İskoç Ulusal Partisi Milletvekili Joanna Cherry ise
Johnson'ın parlamentoyu askıya alma girişimine karşı İskoç mahkemelerine
başvuracaklarını söyledi.
Cherry, "Bunun için gerekirse gece yarısı bir
yargıcı yatağından kaldırıp mahkemeye getiririz" dedi. İskoçya'daki İşçi
Partisi vekilleri de konuyu mahkemeye taşımayı planlıyor.
'Halkın sokağa çıkması gerektiğini düşünüyorum'
Galler Özerk Yönetimi Başbakanı Mark Drakeford da bu
haberin ardından ikinci bir Brexit referandumu çağrısını yineledi.
Drakeford, "Johnson referandum kampanyası boyunca
iktidarı Parlamento'ya geri vermekten bahsediyordu, şimdi ise Kraliçe'nin
demokrasi kapılarını kapatmasını istiyor. Şimdi, bu konuyu tekrardan halka
götürmenin zamanı" dedi.
Yeşil Parti Eş Başkanı Jonathan Bartley "Bu
anayasal değerlerin ihlali. Halkın sokağa çıkması gerektiğini düşünüyorum"
dedi.
Liberal Demokrat Parti'nin Brexit sözcüsü Tom Blake,
Eylül başında Parlamento açılır açılmaz 10 Eylül'e kadar Başbakan Johnson'ın planlarını
engellemek için çalışacaklarını açıkladı ve "Birkaç gün içinde acil durum
yasaları geçirmek mümkün" dedi.
BBC Politika Muhabiri Nick Eardley üst düzey devlet
yetkililerinin yer aldığı kraliyetin özel danışma kurulu olan Kraliyet Danışma
Meclisi'nden kişilerin Kraliçe 2. Elizabeth'e Başbakan Johnson'ın talebini
kabul etmemesini tavsiye ettiğine dair bilgiler aldığını fakat Kraliçe'nin bu
yönde bir karar vermesinin beklenmediğini söyledi.
Analiz: Kraliçe Başbakan'ın talebini reddedebilir mi?
BBC Kraliyet Muhabiri Jonny Dymond
Kraliçe'nin politikaya çekilmesi tartışmaları
gerçeklikten çok uzak. Onun görevleri anayasal değerler içinde net.
İngiltere'nin anayasal değerlerinin temelinde gelenekler
ve teamüller vardır. İngiltere'de Parlamento'nun yeni dönem öncesi askıya
alınması artık yer etmiş bir teamül.

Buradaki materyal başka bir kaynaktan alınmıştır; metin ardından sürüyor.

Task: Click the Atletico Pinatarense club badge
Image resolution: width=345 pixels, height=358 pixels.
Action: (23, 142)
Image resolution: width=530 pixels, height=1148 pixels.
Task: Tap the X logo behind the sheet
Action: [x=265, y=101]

Bu, anayasal açıdan tartışmalı dönemlerde
de böyle olmuştur.
Kraliçe Elizabeth geleneksel bir kadındır, adetlere
inanır. Geleneksel bir kraliçe olarak iç politikaya karışmak istemez.
Yüzyıllar önceki kral ve kraliçelerin yaptıkları Kraliçe
Elizabeth için bir örnek olamaz. Çünkü o dönemden bu yana iktidar kraliyetten
hükümete geçti.
"Kraliçe'nin hükümeti" ifadesi sadece
resmiyette kaldı.
Kraliçe'den Parlamento'yu askıya almasını istenirse,
alacaktır.
Parlamento'nun askıya alınması nedir?
İngiltere'de yeni yasama dönemi başlamadan önce
Parlamento kısa süreliğine askıya alınır.
Bu, Başbakan'ın tavsiyesiyle Kraliçe tarafından yapılır.
Parlamento'daki yasama dönemleri normalde birer yıl
sürer fakat mevcut yasama yılı Temmuz 2017'deki seçimden bu yana devam ediyor.
Parlamento askıya alındığında hiçbir tartışma ve oylama
yapılmaz ve henüz yasalaşmamış olan kanun tekliflerinin çoğu düşer.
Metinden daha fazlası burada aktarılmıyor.